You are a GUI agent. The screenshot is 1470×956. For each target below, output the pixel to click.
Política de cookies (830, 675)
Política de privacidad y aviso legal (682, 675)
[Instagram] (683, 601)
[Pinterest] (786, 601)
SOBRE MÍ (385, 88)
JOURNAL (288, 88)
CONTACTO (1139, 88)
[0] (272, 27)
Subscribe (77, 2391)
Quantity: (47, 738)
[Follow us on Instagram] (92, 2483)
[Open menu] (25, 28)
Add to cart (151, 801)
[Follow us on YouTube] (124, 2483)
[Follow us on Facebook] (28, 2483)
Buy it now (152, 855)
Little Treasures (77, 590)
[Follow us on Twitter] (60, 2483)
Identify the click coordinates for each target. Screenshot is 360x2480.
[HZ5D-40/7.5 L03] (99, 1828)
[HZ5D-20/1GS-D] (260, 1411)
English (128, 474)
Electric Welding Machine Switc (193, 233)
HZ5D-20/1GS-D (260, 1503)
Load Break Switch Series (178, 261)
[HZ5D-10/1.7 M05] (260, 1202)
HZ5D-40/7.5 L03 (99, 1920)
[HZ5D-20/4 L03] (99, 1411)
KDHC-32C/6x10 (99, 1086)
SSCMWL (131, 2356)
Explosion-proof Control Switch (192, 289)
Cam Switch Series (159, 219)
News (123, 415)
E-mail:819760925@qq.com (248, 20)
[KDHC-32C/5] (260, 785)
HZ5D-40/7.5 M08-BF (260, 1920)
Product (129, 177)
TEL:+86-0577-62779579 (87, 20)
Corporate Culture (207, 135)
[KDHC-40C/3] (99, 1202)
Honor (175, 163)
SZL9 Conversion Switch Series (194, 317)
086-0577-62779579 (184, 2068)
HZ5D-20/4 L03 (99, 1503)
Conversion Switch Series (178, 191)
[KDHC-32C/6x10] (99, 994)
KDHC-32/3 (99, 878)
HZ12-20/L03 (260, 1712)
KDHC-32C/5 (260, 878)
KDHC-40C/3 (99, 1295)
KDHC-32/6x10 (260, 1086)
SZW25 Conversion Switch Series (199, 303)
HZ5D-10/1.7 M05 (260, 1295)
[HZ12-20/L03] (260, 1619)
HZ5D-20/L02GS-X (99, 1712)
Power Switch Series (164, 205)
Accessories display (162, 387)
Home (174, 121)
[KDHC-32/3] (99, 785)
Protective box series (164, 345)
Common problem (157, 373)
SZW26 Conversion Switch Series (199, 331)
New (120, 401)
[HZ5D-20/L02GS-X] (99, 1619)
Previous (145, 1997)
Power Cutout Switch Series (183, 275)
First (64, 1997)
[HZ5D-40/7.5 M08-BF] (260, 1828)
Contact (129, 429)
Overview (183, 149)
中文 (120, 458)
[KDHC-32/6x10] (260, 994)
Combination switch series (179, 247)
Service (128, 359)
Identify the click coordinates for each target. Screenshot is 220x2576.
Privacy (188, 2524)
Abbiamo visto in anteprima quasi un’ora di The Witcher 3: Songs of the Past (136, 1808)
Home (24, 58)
++++++++++
TASK DETAILS: What is needed is an exact copy of all the entries.

YOUR RESPONSE:
You are a GUI agent. The screenshot is 1470×956. For each target below, output the pixel to click.
Política de cookies (830, 675)
Política de privacidad y aviso legal (682, 675)
[Instagram] (683, 601)
[Pinterest] (786, 601)
SOBRE MÍ (385, 88)
JOURNAL (288, 88)
CONTACTO (1139, 88)
[0] (272, 27)
Subscribe (77, 2391)
Quantity: (47, 738)
[Follow us on Instagram] (92, 2483)
[Open menu] (25, 28)
Add to cart (151, 801)
[Follow us on YouTube] (124, 2483)
[Follow us on Facebook] (28, 2483)
Buy it now (152, 855)
Little Treasures (77, 590)
[Follow us on Twitter] (60, 2483)
Identify the click coordinates for each target. Screenshot is 360x2480.
[HZ5D-40/7.5 L03] (99, 1828)
[HZ5D-20/1GS-D] (260, 1411)
English (128, 474)
Electric Welding Machine Switc (193, 233)
HZ5D-20/1GS-D (260, 1503)
Load Break Switch Series (178, 261)
[HZ5D-10/1.7 M05] (260, 1202)
HZ5D-40/7.5 L03 (99, 1920)
[HZ5D-20/4 L03] (99, 1411)
KDHC-32C/6x10 (99, 1086)
SSCMWL (131, 2356)
Explosion-proof Control Switch (192, 289)
Cam Switch Series (159, 219)
News (123, 415)
E-mail:819760925@qq.com (248, 20)
[KDHC-32C/5] (260, 785)
HZ5D-40/7.5 M08-BF (260, 1920)
Product (129, 177)
TEL:+86-0577-62779579 (87, 20)
Corporate Culture (207, 135)
[KDHC-40C/3] (99, 1202)
Honor (175, 163)
SZL9 Conversion Switch Series (194, 317)
086-0577-62779579 (184, 2068)
HZ5D-20/4 L03 (99, 1503)
Conversion Switch Series (178, 191)
[KDHC-32C/6x10] (99, 994)
KDHC-32/3 (99, 878)
HZ12-20/L03 (260, 1712)
KDHC-32C/5 (260, 878)
KDHC-40C/3 (99, 1295)
KDHC-32/6x10 (260, 1086)
SZW25 Conversion Switch Series (199, 303)
HZ5D-10/1.7 M05 (260, 1295)
[HZ12-20/L03] (260, 1619)
HZ5D-20/L02GS-X (99, 1712)
Power Switch Series (164, 205)
Accessories display (162, 387)
Home (174, 121)
[KDHC-32/3] (99, 785)
Protective box series (164, 345)
Common problem (157, 373)
SZW26 Conversion Switch Series (199, 331)
New (120, 401)
[HZ5D-20/L02GS-X] (99, 1619)
Previous (145, 1997)
Power Cutout Switch Series (183, 275)
First (64, 1997)
[HZ5D-40/7.5 M08-BF] (260, 1828)
Contact (129, 429)
Overview (183, 149)
中文 (120, 458)
[KDHC-32/6x10] (260, 994)
Combination switch series (179, 247)
Service (128, 359)
Identify the click coordinates for each target. Screenshot is 220x2576.
Privacy (188, 2524)
Abbiamo visto in anteprima quasi un’ora di The Witcher 3: Songs of the Past (136, 1808)
Home (24, 58)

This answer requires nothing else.